#### [THE PROBLEM]
Among the records below, find each line that includes the string "chevron" and copy it.

Extracted records:
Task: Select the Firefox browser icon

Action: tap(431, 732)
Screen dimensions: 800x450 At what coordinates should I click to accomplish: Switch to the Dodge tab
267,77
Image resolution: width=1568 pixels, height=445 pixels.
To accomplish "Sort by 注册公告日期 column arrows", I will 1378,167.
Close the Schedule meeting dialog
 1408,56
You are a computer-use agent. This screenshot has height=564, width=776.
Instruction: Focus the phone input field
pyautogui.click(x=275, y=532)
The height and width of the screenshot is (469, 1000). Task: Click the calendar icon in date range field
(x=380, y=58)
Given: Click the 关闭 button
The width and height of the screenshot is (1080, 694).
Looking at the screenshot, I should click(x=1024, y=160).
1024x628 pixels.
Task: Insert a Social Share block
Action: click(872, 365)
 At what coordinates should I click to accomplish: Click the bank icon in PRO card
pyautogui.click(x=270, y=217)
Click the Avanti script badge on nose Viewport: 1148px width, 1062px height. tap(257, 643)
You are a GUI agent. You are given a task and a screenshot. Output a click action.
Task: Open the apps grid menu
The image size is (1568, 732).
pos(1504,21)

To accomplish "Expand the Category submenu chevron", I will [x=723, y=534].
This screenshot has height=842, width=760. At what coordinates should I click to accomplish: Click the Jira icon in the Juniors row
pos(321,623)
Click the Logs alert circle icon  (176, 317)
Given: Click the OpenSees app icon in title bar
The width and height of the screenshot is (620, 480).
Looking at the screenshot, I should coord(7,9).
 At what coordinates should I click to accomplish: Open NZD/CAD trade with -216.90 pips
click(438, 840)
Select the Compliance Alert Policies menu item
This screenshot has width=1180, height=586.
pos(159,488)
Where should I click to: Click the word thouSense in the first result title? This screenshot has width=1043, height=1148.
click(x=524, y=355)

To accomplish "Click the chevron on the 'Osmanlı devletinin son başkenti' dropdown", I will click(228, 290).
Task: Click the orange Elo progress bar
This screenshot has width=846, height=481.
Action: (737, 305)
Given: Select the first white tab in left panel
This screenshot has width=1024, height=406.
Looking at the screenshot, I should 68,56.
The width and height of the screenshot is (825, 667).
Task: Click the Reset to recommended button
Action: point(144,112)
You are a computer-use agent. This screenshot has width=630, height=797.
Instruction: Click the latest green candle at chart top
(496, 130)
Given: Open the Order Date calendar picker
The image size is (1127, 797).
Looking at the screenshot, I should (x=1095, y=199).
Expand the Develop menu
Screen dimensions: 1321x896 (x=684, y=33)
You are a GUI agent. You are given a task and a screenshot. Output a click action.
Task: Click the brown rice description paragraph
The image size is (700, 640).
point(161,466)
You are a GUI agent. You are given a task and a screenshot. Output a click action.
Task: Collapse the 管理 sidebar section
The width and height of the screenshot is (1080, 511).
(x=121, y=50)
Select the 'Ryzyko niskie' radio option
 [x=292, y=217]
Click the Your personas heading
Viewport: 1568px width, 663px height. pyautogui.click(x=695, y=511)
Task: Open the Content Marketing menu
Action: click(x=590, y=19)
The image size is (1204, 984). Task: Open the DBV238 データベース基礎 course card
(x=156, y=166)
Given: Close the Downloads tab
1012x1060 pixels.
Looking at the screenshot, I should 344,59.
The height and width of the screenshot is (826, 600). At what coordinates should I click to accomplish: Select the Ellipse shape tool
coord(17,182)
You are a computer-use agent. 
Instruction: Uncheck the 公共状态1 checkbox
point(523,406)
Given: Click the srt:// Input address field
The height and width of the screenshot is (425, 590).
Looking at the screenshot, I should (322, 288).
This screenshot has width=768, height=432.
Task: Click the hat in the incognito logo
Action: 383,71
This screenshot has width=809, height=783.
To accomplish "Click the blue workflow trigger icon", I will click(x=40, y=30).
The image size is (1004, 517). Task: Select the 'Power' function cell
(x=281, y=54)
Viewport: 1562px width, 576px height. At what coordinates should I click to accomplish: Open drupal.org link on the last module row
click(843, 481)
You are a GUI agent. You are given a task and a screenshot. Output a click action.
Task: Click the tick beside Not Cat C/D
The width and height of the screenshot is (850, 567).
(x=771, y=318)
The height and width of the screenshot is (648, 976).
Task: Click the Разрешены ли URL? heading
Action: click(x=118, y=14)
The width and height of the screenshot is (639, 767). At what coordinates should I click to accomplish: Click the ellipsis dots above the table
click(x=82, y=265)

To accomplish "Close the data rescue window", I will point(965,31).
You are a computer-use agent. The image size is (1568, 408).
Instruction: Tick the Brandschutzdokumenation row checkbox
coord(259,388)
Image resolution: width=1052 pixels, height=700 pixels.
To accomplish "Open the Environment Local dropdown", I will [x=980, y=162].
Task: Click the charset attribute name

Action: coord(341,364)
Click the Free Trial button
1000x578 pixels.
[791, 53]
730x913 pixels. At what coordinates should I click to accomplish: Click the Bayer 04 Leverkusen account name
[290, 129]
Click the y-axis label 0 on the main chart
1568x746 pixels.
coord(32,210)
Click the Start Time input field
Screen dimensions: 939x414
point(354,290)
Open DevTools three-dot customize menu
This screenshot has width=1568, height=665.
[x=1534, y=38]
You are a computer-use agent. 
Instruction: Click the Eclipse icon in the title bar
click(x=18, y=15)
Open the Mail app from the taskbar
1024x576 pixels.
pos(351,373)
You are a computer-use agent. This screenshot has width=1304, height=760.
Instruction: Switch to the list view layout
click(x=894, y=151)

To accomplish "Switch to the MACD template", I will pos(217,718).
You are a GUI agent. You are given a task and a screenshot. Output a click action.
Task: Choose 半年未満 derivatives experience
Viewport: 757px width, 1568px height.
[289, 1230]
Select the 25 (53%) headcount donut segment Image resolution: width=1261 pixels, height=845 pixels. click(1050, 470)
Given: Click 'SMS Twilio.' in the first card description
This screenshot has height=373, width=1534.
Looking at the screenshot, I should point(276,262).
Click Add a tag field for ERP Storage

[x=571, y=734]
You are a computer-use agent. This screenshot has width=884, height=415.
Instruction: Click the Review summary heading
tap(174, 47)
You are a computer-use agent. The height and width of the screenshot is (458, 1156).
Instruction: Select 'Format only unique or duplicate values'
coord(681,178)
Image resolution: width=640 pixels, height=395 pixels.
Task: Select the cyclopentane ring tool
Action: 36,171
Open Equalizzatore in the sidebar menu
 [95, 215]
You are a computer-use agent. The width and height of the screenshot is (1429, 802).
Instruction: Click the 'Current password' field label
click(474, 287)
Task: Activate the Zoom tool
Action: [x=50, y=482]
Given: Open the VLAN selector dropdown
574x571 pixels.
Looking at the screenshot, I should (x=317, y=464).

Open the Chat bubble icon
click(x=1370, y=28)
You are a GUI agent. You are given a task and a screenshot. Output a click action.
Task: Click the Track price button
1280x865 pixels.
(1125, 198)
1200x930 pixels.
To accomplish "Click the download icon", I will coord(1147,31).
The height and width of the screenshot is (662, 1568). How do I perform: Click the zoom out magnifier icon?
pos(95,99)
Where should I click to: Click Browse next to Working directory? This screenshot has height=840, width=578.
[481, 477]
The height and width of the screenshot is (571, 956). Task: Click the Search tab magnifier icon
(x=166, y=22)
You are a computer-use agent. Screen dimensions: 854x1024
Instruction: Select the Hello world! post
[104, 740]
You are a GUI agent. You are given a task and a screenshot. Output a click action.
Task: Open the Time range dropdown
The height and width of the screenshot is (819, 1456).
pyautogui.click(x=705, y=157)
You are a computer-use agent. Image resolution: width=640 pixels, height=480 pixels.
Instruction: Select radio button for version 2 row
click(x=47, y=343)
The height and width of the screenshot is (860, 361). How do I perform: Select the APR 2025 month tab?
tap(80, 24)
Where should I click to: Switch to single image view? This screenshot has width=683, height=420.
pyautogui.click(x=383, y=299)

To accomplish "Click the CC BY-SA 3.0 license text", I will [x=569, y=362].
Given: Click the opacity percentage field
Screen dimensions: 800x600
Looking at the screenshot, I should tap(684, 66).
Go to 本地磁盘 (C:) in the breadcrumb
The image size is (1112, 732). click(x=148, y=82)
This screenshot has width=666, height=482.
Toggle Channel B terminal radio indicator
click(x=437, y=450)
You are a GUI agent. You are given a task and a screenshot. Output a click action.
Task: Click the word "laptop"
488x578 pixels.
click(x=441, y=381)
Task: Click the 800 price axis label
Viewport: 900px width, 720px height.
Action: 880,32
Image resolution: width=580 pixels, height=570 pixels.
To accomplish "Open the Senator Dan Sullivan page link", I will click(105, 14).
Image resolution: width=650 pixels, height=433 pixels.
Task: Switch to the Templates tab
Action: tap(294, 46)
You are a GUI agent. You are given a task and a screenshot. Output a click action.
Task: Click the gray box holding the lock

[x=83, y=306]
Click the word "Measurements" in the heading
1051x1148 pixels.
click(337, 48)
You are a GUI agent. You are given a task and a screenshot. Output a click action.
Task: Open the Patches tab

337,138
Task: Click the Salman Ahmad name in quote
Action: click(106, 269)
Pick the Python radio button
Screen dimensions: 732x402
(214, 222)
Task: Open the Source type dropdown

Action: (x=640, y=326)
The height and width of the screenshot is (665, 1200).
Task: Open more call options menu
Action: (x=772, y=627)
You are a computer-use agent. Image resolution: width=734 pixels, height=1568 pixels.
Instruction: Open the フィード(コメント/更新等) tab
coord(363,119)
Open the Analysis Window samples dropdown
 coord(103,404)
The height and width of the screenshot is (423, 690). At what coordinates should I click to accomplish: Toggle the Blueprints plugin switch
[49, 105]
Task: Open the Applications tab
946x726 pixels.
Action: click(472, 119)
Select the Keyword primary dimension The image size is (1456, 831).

#### [SOLUTION TO THE PROBLEM]
To accomplish "Expand the Category submenu chevron", I will [x=723, y=534].
To accomplish "Click the chevron on the 'Osmanlı devletinin son başkenti' dropdown", I will click(228, 290).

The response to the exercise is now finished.